* **Task directions**: Can you copy the stretch of data from the line containing "Open the search icon in header" through the end of the data, word for word and without the pictures?

* **Raw data**:

--- Start ---

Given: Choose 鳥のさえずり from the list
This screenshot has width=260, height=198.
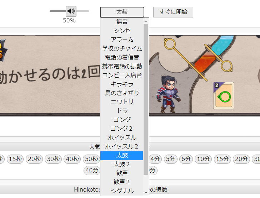Looking at the screenshot, I should (x=122, y=93).
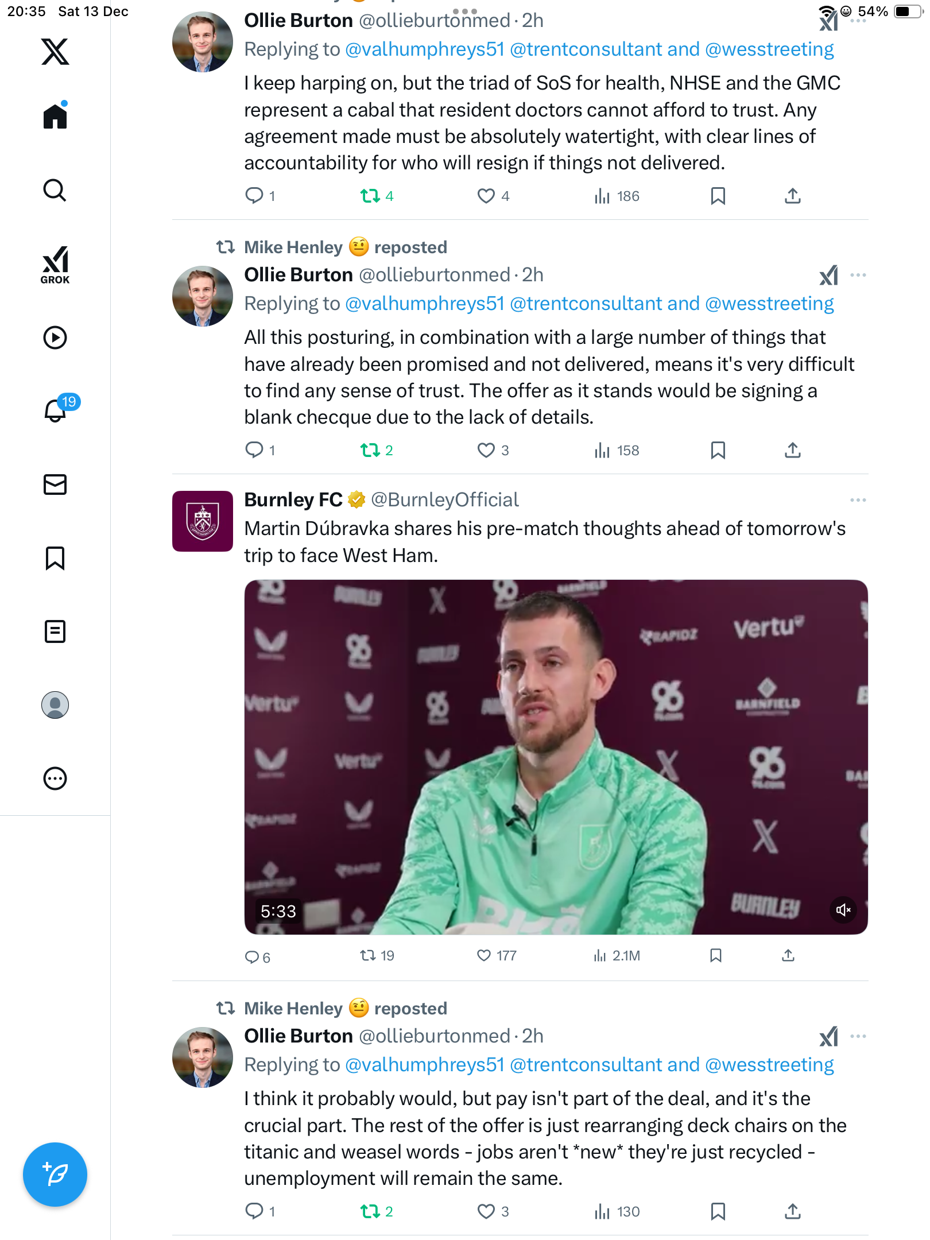This screenshot has width=930, height=1240.
Task: Open the Search magnifier in sidebar
Action: point(55,190)
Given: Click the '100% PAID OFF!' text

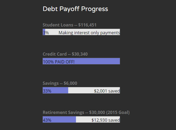Looking at the screenshot, I should (x=59, y=62).
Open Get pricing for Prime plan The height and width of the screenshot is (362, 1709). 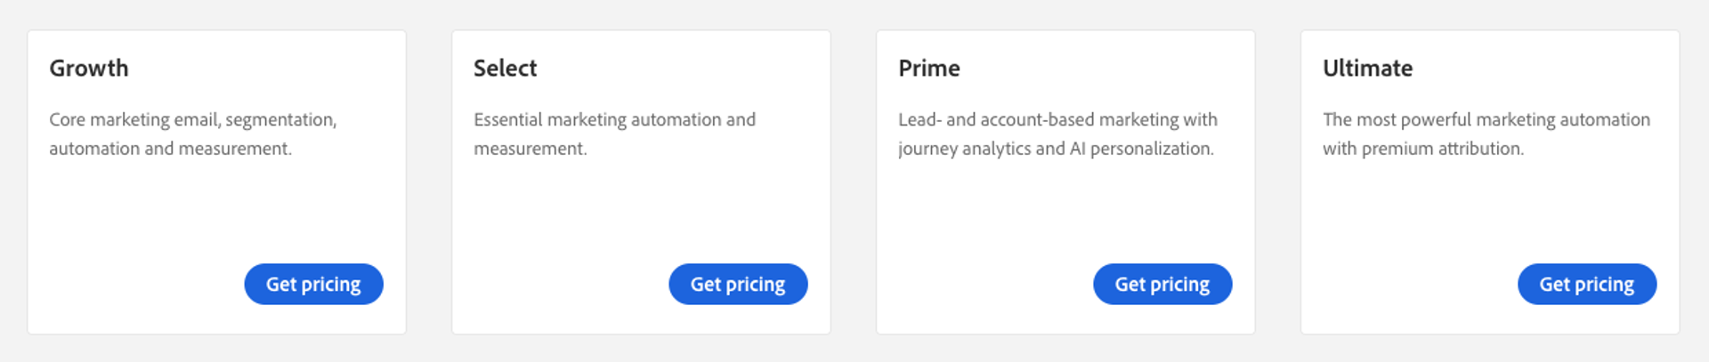point(1162,284)
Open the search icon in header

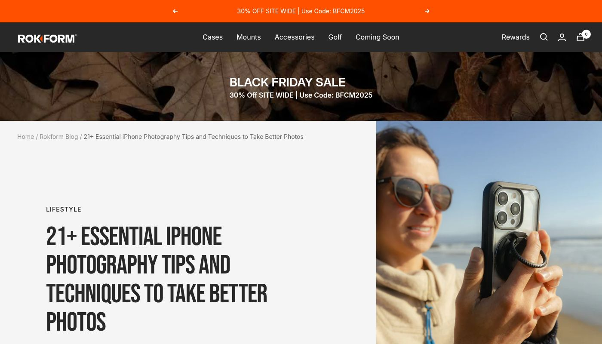[544, 37]
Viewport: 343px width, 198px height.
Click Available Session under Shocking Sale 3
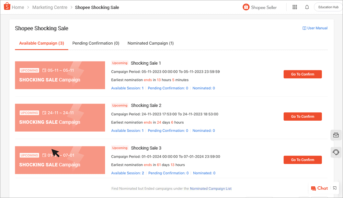(127, 173)
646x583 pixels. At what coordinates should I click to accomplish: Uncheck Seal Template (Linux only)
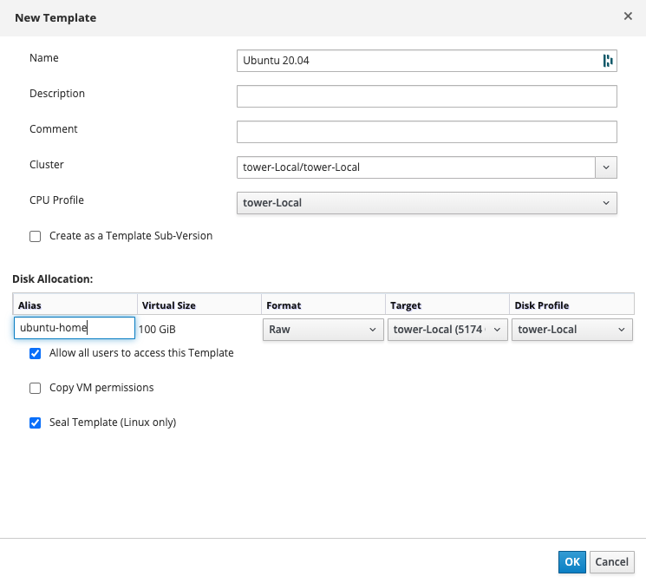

--- End ---

* **Task result**:
Open the search icon in header

[544, 37]
Viewport: 343px width, 198px height.
Click Available Session under Shocking Sale 3
(127, 173)
646x583 pixels. At what coordinates should I click to accomplish: Uncheck Seal Template (Linux only)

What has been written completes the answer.